The first ovarian cancer awareness broadcast and print public service announcements were created in partnership with L'Oréal and featured Andie MacDowell. Since then, OCRA has been included in print and online publications, including books, national and international magazines and local newspapers, as a resource for ovarian cancer information.

Contributions to public discourse on ovarian cancer in are done through various forums, including Letters to the Editor in The New York Times.

The organization has four signature events. The earliest established, called Super Saturday, is an annual fundraiser held in Water Mill, New York. Super Saturday was founded in 1998 by fashion designer Donna Karan, and late OCRA President and Editor-In-Chief of Harper's Bazaar, Liz Tilberis. It is dubbed the "Rolls-Royce of garage sales" by The New York Times, and has been hosted by Kelly Ripa and sponsored by Donna Karan, QVC and InStyle. Super Saturday includes a "garage sale" of new designer products, a live on-site QVC broadcast, a children's carnival, and other activities. In 2013, Super Saturday raised $3.5 million for Ovarian Cancer Research Fund.

The Legends Gala was sponsored for several years by L'Oréal Paris, and is held every other year. A 2011 Gala was held at the American Museum of Natural History, and was hosted by Julianna Margulies. The gala has raised nearly $19 million since 2002, and typically honors individuals from a range of industries. Past honorees have included Sherry Lansing, Trudie Styler, Terry Lundgren, and Kathy Black.

A signature "Stand Up for Madeline and OCRA" comedy event is held annually in tribute to Madeline Kahn, who died from ovarian cancer. Her husband, John W. Hansbury, joined the Board of Directors of Ovarian Cancer Research Fund and created the comedy event, which is held at Carolines on Broadway.

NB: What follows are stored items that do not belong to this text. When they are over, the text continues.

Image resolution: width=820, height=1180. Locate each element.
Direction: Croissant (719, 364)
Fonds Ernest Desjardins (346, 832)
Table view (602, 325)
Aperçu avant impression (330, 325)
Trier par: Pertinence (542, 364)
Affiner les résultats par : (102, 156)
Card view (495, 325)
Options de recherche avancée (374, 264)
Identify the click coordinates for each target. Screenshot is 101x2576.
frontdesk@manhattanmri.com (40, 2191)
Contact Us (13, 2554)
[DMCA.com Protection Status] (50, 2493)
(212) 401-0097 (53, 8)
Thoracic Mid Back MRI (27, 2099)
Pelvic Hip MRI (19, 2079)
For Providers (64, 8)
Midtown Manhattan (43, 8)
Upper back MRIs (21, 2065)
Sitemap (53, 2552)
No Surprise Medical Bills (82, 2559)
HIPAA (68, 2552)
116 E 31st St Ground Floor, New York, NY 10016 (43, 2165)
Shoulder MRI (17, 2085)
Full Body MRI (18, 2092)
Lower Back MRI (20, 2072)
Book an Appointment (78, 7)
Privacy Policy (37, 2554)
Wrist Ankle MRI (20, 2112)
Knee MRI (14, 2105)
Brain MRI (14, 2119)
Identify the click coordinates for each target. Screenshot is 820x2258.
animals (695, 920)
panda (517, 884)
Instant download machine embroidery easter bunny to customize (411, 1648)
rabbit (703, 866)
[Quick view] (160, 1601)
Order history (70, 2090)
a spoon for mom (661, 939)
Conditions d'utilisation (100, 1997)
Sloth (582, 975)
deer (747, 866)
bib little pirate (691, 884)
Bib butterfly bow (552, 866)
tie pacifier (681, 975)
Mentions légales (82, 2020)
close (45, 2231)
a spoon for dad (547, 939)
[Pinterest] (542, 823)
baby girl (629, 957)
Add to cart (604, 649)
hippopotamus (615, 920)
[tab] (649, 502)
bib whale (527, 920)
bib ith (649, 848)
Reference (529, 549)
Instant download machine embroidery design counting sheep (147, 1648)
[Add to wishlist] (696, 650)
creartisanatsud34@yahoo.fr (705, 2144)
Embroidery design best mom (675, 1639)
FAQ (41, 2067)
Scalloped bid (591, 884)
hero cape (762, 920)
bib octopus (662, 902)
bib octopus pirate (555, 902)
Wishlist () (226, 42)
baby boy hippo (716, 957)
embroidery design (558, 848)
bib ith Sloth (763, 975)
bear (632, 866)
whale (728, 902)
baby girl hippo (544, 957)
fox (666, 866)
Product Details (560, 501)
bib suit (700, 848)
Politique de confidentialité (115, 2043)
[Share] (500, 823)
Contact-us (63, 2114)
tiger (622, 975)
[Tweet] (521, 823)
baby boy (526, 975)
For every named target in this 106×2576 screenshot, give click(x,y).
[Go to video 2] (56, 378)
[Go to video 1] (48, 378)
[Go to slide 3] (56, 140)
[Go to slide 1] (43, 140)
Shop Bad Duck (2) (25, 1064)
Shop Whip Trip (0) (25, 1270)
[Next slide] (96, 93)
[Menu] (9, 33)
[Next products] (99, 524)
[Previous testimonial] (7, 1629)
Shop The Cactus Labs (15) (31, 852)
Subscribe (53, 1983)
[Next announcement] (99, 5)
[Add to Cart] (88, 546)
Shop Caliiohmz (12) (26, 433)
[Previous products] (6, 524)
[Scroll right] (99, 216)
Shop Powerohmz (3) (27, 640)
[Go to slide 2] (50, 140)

In 2012, Ovarian Cycle, formerly an independent 501(c)(3) nonprofit, became a signature event series of the organization. Ovarian Cycle had previously held indoor cycling events to raise money for ovarian cancer research with the organization a national charity recipient of a portion of Ovarian Cycle's annual fundraising.

== Partners ==

Through corporate sponsorships and cause-marketing campaigns, the organization has received support from a variety of companies. Some sponsors have included QVC, L'Oréal Paris, Electrolux, Alex and Ani, and LeSportsac.

== Accountability ==

Ovarian Cancer Research Alliance has a four-star rating from independent charity evaluator Charity Navigator, and ranks among the top 10% of all four-star rated charities. OCRA is also a Better Business Bureau Accredited Charity that meets the BBB Wise Giving Alliance accreditation standards for charity accountability, and has had their seal since 2010. Ovarian Cancer Research Alliance is a Silver-level GuideStar Exchange participant. In October 2012, Self magazine ranked then-OCRF as one of the three best cancer charities.